» **What is expected**
Exactly and without additions, transcribe the line that contains "The height and" and every line after it in the data.

Items listed in a dataset:
──────────────────────────────

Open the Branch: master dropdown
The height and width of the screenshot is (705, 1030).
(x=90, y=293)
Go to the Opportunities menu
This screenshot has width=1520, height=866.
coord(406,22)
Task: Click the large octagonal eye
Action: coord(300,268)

──────────────────────────────

» **Output of the task**
The height and width of the screenshot is (705, 1030).
(x=90, y=293)
Go to the Opportunities menu
This screenshot has width=1520, height=866.
coord(406,22)
Task: Click the large octagonal eye
Action: coord(300,268)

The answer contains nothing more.